- Born: Marian Jordan Gilmore May 7, 1909 Ottumwa, Iowa
- Died: June 10, 1984 (aged 75) Ottumwa, Iowa
- Other names: Marion Jordan Gilmore, Marion Gilmore Hulse, Mion Hulse
- Occupation: artist
- Years active: 1930s-1960s

= Marion Gilmore =

American painter

Marion Gilmore also Marian Gilmore and Mion Hulse was an American muralist and painter from Iowa. She was also an accomplished cellist. In the 1930s, she won two federal commissions to complete post office murals for the Public Works Art Project of the Treasury Department. Her work is representative of the Ashcan School and Social Realism art movements of American art.

==Early life==
Marian Jordan Gilmore was born on May 7, 1909, in Ottumwa, Iowa, to Ethel (née Jordan) and Merrill C. Gilmore. She grew up in Ottumwa, where her father was a prominent attorney. Gilmore was an accomplished cellist and throughout her life played in concerts and trios around Ottumwa, as well as playing in the Parsons College Symphony Orchestra and the Southeast Iowa Symphony Orchestra. She studied cello in Des Moines at Drake University and also later in New York. After completing high school, Gilmore attended the University of Kentucky in 1927, studying art under Carol Sax. She then studied at the School of Fine Arts and Crafts in Boston and the Rochester Athenaeum and Mechanics Institute. Gilmore moved to New York City and studied simultaneously at the Phoenix Art Institute under Franklin Booth and Norman Rockwell and at the Art Students League of New York. In 1932, she studied during the summer at the Stone City Art Colony under Grant Wood. In 1937, Gilmore studied at the American Academy of Art in Chicago and subsequently enrolled at the Art Institute of Chicago.

==Career==
In 1938, Gilmore produced a work, featuring Chief Wapello, to commemorate Air-mail Week for the Ottumwa post office. The cachet was used on all mail sent from the Ottumwa post office during the 20th anniversary of the launch of air mail service in the U.S. In 1939, Gilmore was teaching art to children at the Ottumwa Community Art Center with Robert Hulse, whom she later married in 1943. She won the commission to produce a mural for the town of Corning, Iowa in 1939. The painting was featured in Life as part of an article on 48 murals to be produced for each of the contiguous U.S. States. Gilmore's mural featured a scene she had sketched at a band concert in Hedrick, Iowa. Though she won the competition for Band Concert with a cannon and an obelisk included in the sketch, residents of Corning complained that the design did not accurately reflect their town. Gilmore was forced to alter her mural to remove the cannon and obelisk, though she did add decorative landscaping, rather than the buildings which could actually be seen behind the bandstand.

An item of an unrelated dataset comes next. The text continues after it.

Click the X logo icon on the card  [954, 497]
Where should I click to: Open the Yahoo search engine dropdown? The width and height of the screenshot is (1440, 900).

In 1941, Gilmore won the competition to complete the post office mural in Corydon, Iowa. The mural, Volunteer Fire Department, was completed in 1942 and features a 1928 Continental fire engine, which was the truck used by the town's fire department. While the original mural remains in the post office, a replica of the mural and the original truck are part of an exhibit found in the Prairie Trails Museum of Wayne County.

After her marriage, Gilmore began using the professional gender-neutral name Mion Hulse. In 1943, her husband, Robert, worked on an exhibit at the Minneapolis Institute of Arts and the following year was hired as an instructor at the University of Minnesota in Minneapolis. The couple lived there before moving to Long Island, New York, in 1952. Gilmore worked in painting, sculpting, illustration, and design. Her paintings fall into the Ashcan and Social Realism schools and often depict their images in a humorous way. Her work was widely exhibited and included in collections and galleries. Some of the best representations of her work include "Children in Washington Park", "Fischer's Tavern", "Ham & Eggs - 45¢" and "Yard Sale", all of which were included in a posthumous exhibit hosted by the Seiderman Gallery in Lynbrook, New York, in 1995.

Gilmore died on June 10, 1984, in Ottumwa.